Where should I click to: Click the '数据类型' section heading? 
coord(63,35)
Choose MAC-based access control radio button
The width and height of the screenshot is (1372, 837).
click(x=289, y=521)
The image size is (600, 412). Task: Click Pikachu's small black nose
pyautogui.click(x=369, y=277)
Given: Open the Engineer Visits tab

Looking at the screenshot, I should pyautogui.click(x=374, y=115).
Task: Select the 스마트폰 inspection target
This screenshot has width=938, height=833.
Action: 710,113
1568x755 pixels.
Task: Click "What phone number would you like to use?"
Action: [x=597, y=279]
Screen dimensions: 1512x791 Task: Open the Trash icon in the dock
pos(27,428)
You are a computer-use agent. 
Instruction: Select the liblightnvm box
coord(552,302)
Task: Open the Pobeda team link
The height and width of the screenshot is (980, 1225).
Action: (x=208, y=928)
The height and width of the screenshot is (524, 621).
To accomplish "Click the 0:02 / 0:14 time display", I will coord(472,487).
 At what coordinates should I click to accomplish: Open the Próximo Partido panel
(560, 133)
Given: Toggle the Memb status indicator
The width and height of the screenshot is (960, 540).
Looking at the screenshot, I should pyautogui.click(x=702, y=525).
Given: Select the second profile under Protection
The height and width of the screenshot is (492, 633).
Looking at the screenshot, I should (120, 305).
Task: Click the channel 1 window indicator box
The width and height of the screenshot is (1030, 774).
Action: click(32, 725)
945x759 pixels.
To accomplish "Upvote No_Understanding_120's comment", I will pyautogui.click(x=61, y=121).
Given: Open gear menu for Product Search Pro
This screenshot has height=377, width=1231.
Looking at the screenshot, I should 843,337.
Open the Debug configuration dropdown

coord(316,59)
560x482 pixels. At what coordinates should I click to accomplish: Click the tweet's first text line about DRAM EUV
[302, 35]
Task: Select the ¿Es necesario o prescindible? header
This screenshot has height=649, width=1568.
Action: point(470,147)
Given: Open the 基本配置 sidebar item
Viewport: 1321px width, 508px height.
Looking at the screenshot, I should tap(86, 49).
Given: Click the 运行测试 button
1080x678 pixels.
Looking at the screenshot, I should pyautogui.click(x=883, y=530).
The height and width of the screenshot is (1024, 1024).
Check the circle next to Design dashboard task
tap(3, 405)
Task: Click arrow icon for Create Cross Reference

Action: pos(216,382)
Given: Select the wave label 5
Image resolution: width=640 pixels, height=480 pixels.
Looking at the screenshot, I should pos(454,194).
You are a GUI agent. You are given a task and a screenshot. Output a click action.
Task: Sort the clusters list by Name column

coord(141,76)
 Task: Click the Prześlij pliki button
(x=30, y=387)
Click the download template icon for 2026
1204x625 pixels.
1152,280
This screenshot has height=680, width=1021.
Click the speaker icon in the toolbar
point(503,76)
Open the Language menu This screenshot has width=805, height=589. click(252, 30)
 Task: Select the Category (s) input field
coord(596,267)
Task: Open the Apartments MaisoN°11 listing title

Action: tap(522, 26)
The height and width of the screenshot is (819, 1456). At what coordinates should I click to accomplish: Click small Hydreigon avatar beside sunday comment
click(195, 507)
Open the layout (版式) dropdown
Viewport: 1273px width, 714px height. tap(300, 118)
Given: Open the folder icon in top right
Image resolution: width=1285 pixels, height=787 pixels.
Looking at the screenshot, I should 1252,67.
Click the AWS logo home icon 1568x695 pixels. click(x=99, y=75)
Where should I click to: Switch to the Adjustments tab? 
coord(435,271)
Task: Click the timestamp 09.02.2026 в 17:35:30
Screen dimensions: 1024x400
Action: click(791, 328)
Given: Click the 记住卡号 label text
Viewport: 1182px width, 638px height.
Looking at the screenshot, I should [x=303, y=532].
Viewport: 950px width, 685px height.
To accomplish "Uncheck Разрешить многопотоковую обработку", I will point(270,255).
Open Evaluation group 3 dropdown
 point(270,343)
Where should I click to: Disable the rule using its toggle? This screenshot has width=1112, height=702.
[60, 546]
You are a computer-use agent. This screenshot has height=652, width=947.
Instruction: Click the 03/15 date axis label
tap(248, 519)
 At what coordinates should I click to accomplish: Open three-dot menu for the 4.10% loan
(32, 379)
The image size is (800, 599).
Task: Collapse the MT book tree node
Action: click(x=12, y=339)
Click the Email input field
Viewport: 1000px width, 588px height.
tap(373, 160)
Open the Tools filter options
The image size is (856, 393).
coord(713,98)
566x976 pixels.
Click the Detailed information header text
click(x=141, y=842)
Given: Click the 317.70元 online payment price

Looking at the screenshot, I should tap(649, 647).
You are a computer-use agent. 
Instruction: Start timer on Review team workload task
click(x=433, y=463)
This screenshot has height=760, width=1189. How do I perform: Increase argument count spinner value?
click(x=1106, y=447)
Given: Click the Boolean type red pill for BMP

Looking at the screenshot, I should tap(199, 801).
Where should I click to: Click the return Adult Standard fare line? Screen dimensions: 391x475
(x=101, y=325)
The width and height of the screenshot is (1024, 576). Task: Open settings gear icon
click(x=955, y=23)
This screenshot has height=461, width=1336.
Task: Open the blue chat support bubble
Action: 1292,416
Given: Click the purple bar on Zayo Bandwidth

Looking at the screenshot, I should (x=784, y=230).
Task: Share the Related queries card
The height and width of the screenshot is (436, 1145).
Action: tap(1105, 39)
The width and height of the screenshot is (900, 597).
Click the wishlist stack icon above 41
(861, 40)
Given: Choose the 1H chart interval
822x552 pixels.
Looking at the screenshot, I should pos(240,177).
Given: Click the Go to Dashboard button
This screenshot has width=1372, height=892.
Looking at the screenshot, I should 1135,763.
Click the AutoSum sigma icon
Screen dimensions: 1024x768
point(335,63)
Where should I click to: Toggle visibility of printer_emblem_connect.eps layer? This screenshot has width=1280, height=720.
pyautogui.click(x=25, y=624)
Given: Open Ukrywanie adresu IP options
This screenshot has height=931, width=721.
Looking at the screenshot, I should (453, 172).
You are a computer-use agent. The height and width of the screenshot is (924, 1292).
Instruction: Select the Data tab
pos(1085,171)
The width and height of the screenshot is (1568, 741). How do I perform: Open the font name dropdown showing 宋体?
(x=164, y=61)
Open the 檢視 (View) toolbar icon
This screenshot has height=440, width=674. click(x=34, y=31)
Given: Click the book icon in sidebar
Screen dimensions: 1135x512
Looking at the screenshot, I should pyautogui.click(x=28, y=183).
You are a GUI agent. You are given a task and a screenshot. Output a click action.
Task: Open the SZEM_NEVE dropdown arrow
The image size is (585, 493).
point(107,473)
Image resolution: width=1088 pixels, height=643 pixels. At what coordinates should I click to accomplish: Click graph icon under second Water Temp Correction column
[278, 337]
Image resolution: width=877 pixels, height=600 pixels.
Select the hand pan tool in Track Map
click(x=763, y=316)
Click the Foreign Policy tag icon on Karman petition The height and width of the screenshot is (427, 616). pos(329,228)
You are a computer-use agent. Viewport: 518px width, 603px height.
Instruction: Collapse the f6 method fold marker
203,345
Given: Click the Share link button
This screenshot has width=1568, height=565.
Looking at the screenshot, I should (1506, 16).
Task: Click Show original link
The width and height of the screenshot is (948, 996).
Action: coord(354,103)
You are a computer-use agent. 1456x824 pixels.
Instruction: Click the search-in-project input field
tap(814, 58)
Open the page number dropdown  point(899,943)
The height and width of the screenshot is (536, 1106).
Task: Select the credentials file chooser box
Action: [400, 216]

□ □ □ □

» DIRECTIONS
Copy the records above faithfully. Begin at their first line, end at the line containing "Given: Select the second", and include nothing else.

» TASK OUTPUT
Where should I click to: Click the '数据类型' section heading? 
coord(63,35)
Choose MAC-based access control radio button
The width and height of the screenshot is (1372, 837).
click(x=289, y=521)
The image size is (600, 412). Task: Click Pikachu's small black nose
pyautogui.click(x=369, y=277)
Given: Open the Engineer Visits tab

Looking at the screenshot, I should pyautogui.click(x=374, y=115).
Task: Select the 스마트폰 inspection target
This screenshot has width=938, height=833.
Action: 710,113
1568x755 pixels.
Task: Click "What phone number would you like to use?"
Action: [x=597, y=279]
Screen dimensions: 1512x791 Task: Open the Trash icon in the dock
pos(27,428)
You are a computer-use agent. 
Instruction: Select the liblightnvm box
coord(552,302)
Task: Open the Pobeda team link
The height and width of the screenshot is (980, 1225).
Action: (x=208, y=928)
The height and width of the screenshot is (524, 621).
To accomplish "Click the 0:02 / 0:14 time display", I will coord(472,487).
 At what coordinates should I click to accomplish: Open the Próximo Partido panel
(560, 133)
Given: Toggle the Memb status indicator
The width and height of the screenshot is (960, 540).
Looking at the screenshot, I should pyautogui.click(x=702, y=525).
Given: Select the second profile under Protection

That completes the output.